National Post (National Edition)
U.S. stock indexes hit record closing highs
NEW YORK • Wall Street advanced on Monday, with all three major U.S. indexes reaching record closing highs as long-awaited pandemic relief and Brexit trade deals fueled investors’ risk appetite.
U.S. equities followed their European counterparts with a broad rally, and communications services and consumer discretionary stocks led the charge.
But crude oil prices slumped as weak demand and a potential increase in production offset the effects of the U.S. fiscal aid package signed late on Sunday by President Donald Trump.
Markets in Canada and Britain were closed on Monday in observance of the Boxing Day holiday.
He reversed course by signing a US$2.3 trillion stimulus and spending bill into law, heading off a potential government shutdown and setting the stage for congressional Democrats to push for more robust direct payments of US$2,000 to millions of Americans.
“Finally something has gotten done and it’s given the market reason to be optimistic,” said Robert Pavlik, senior portfolio manager at Dakota Wealth in Fairfield, Connecticut. “We’ve still got dark day days ahead with COVID, but with the stimulus package and Brexit deal, it gives us reason to focus on the positive.”
Britain reached a trade agreement with the European Union on Thursday, days before leaving one of the world’s largest trading blocs, and urged businesses to prepare for disruptions resulting from the completion of Brexit.

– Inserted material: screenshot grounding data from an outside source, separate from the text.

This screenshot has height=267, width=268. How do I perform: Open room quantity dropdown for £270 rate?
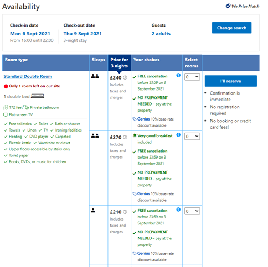coord(192,137)

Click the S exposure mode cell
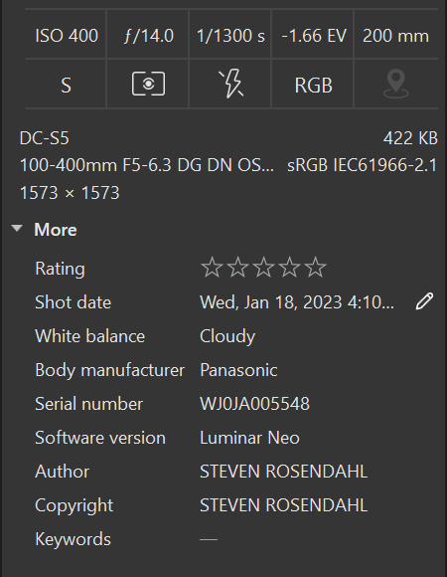66,85
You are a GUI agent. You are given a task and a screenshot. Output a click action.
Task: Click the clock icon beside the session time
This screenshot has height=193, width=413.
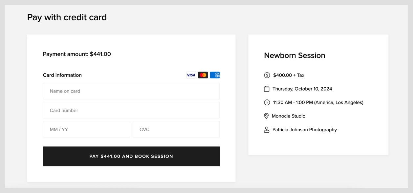[x=267, y=102]
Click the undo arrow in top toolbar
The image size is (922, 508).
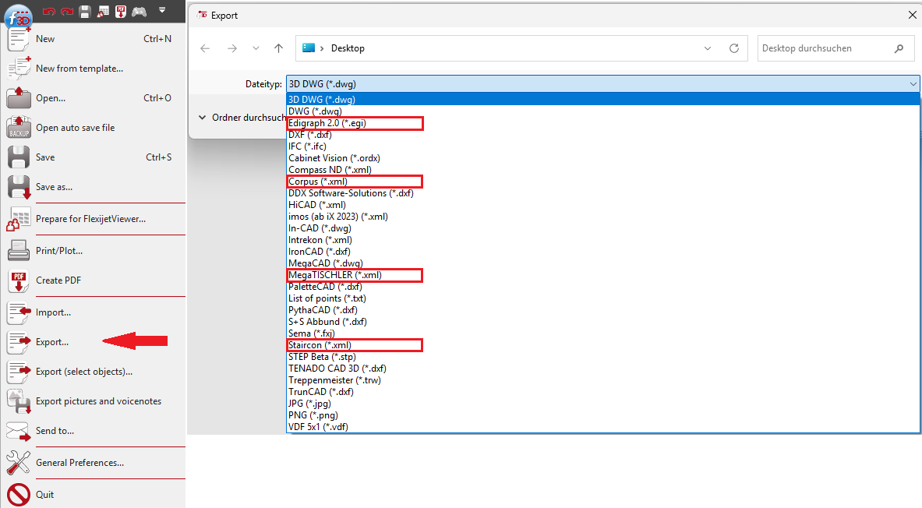coord(49,12)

The Dow Jones Industrial Average rose 204.1 points, or 0.68 per cent, to 30,403.97, the S&P 500 gained 32.3 points, or 0.87 per cent, to 3,735.36 and the Nasdaq Composite added 94.69 points, or 0.74 per cent, to 12,899.42.

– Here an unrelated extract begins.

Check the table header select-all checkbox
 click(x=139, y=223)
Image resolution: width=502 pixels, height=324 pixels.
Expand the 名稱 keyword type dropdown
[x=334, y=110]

European shares had their strongest close in 10 months and German shares hit an alltime high on the U.S. stimulus and Brexit trade deals.
The ongoing rollout of coronavirus vaccines also buoyed sentiment, with Pfizer Inc announcing it expects to complete distribution of 200 million doses in Europe by September.
The pan-European STOXX 600 index rose 0.66 per cent and MSCI’s gauge of stocks across the globe gained 0.55 per cent.
Not all the stock moves set records. Some of the year’s most expensive stocks encountered a wave of selling as investors moved to lock in gains in the last week of 2020.
Zoom Video Communications Inc. and DocuSign Inc., fell more than six per cent on Monday. Both companies have seen their shares soar this year amid a surge in new users and are trading at more than 20 times next year’s projected sales. The average price to estimated sales multiple in the technology-heavy Nasdaq 100 Stock Index is 4.6 times, according to data compiled by Bloomberg.
Among other notable decliners were digital-ad company Trade Desk Inc., which fell 11 per cent, and data-mining company Palantir Technologies Inc., which suffered a 7.6-percent drop. DoorDash, the food-delivery company whose shares debuted earlier this month, sank 6.7 per cent.
Crude prices dropped as the prospect of increased OPEC+ output in the face of weak demand dampened stimulus cheer.
U.S. crude dropped 1.26 per cent to settle at US$47.62 barrel. Brent settled at US$50.86 per barrel, down 0.84 per cent on the day.
Gold reversed its early gains as the dollar recovered its losses amid the stocks rally.
Spot gold dropped 0.2 per cent to US$1,872.87 an ounce.
U.S. Treasury yields rose early in the session but gave up those gains by the end of the session as the risk-on rally lost some steam.
Benchmark 10-year notes last rose 1/32 in price to yield 0.9264 per cent, from 0.93 per cent late on Thursday.
The 30-year bond last rose 4/32 in price to yield 1.6616 per cent, from 1.666 per cent late on Thursday.
The dollar was flat against a basket of world currencies but the euro gained strength as investors priced out Brexit risk.
The dollar index rose 0.03 per cent, with the euro up 0.06 per cent to US$1.2211.
The Japanese yen weakened 0.32 per cent versus the greenback at 103.84 per dollar, while sterling was last trading at US$1.3445, down 0.76 per cent on the day.